Thanks so much in advance!


----------



## DotterKat

Porma (pumorma, nakaporma, pumuporma, etc.) has different meanings. In the context you mentioned, it refers to dressing up, preening, being suited up or decked out in one's best clothes or simply spiffing up one's appearance by adjusting the collar, combing the hair or simply taking up a particular stance to look better. It may or may not have anything to do with courting a woman and has everything to do with simply trying to look better. For instance, it might refer to trying to impressing one's boss.

Nakaporma na naman si Michael sa kanto, hinihintay ang girlfriend niya.
Pinopormahan na naman ni Michael ang boss niya, pilit talagang nagpapaimpress para mabigyan ng raise.

Porma can also mean simply being ready for something or being in a particular formation in order to do something.

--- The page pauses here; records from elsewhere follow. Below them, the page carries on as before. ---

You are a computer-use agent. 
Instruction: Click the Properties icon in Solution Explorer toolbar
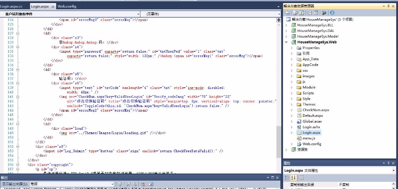coord(287,13)
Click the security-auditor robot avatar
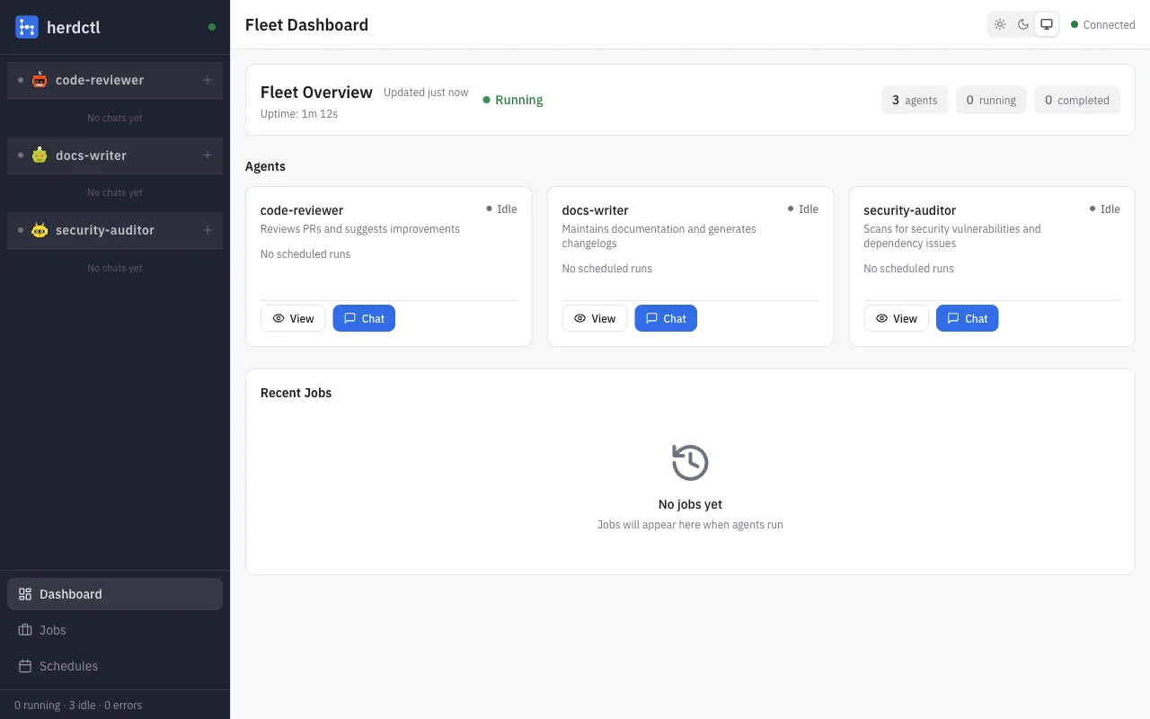Screen dimensions: 1150x719 click(x=40, y=230)
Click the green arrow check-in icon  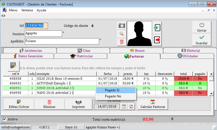click(157, 28)
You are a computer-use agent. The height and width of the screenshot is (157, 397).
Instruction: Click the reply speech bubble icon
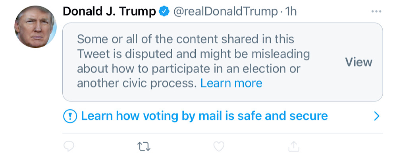coord(69,146)
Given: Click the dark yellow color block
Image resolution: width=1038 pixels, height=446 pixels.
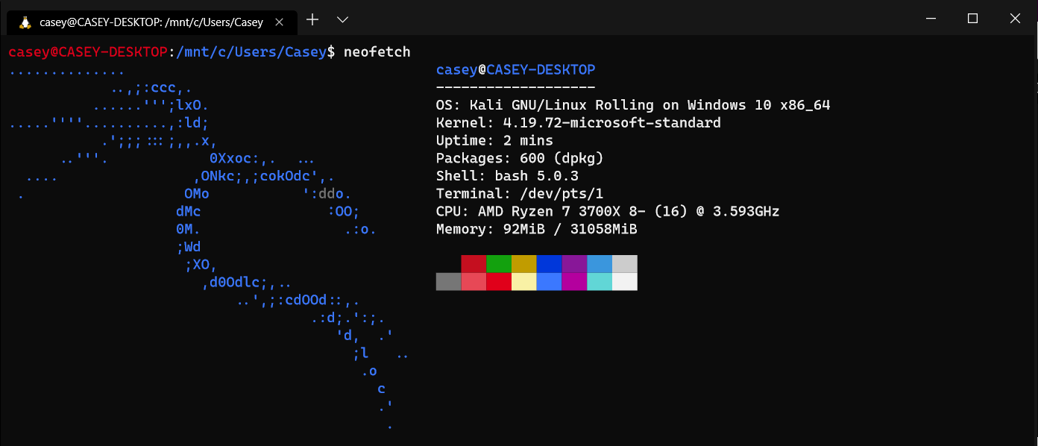Looking at the screenshot, I should point(524,264).
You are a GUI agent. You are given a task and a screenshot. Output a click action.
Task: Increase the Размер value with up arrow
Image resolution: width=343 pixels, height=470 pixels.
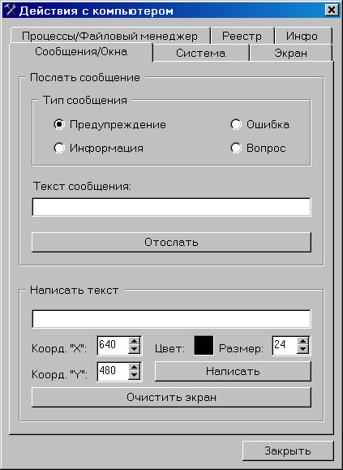click(303, 342)
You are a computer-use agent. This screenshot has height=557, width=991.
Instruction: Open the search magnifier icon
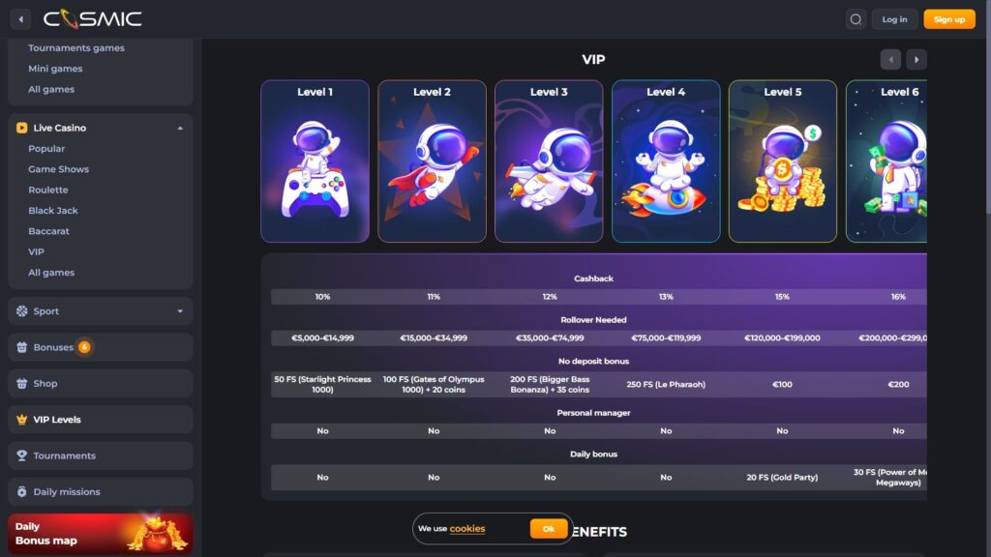tap(856, 19)
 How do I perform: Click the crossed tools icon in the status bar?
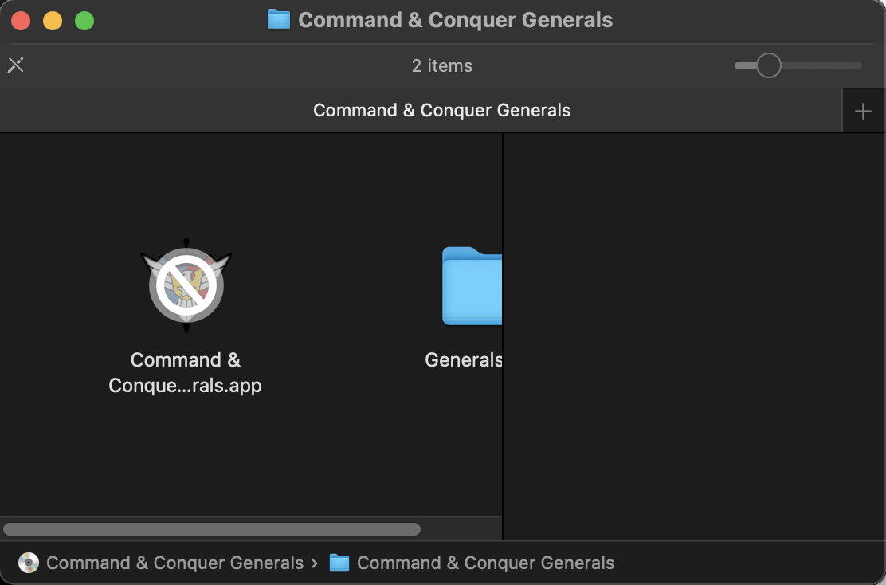[15, 65]

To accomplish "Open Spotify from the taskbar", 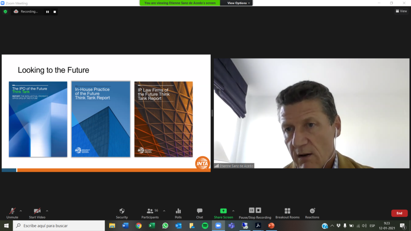I will tap(205, 226).
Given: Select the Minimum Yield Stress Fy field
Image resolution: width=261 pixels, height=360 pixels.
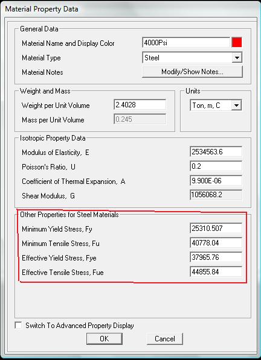Looking at the screenshot, I should (x=216, y=229).
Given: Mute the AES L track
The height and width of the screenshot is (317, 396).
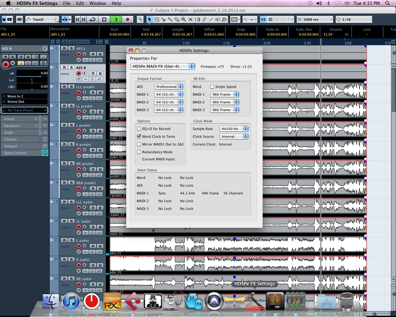Looking at the screenshot, I should (64, 48).
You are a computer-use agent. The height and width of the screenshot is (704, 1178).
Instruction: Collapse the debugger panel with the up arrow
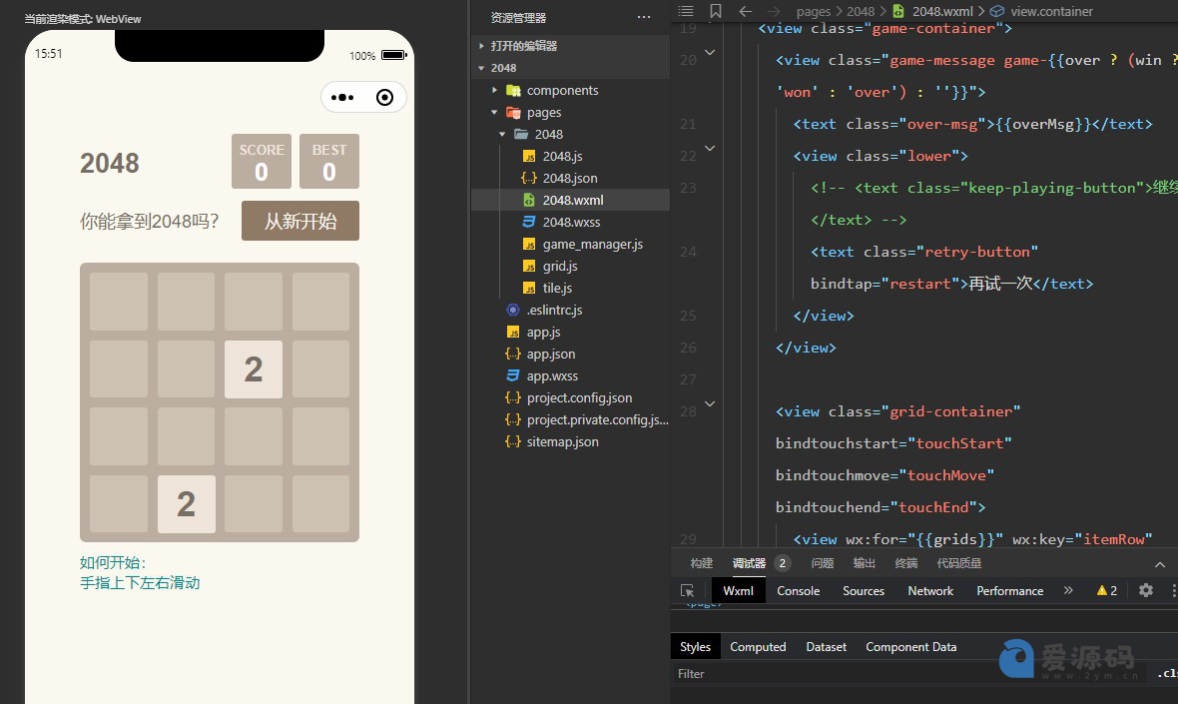[1160, 564]
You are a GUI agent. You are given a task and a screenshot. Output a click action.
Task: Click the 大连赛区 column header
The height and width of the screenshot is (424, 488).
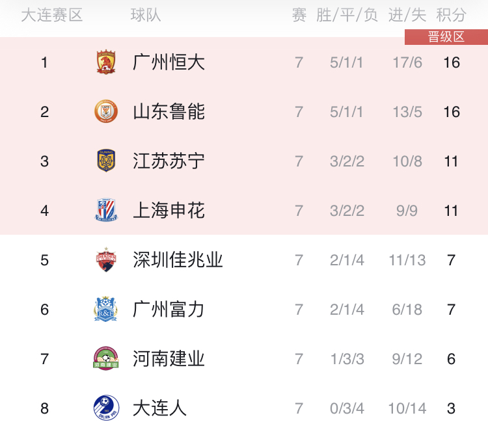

Nakaporma na ang mga sundalo para pigilan ang mga rebels.


----------



## meetmeinnyc

Thanks, DK!

I see.. Usually I hear the word in a context where a guy is trying to impress or attract a woman, so I thought the word could also mean to court a woman..


----------



## Lovestotravel

meetmeinnyc said:


> Thanks, DK!
> 
> I see.. Usually I hear the word in a context where a guy is trying to impress or attract a woman, so I thought the word could also mean to court a woman..





You probably heard someone saying "Pinopormahan mo ba si Sarah"? [ informal/colloquial]or Nililigawan mo ba si Sarah?[formal]

English: Are you courting Sarah?


----------



## meetmeinnyc

You probably heard someone saying "Pinopormahan mo ba si Sarah"? [ informal/colloquial]or Nililigawan mo ba si Sarah?[formal]

English: Are you courting Sarah?

>>>Yes. Something like that. Thanks!


----------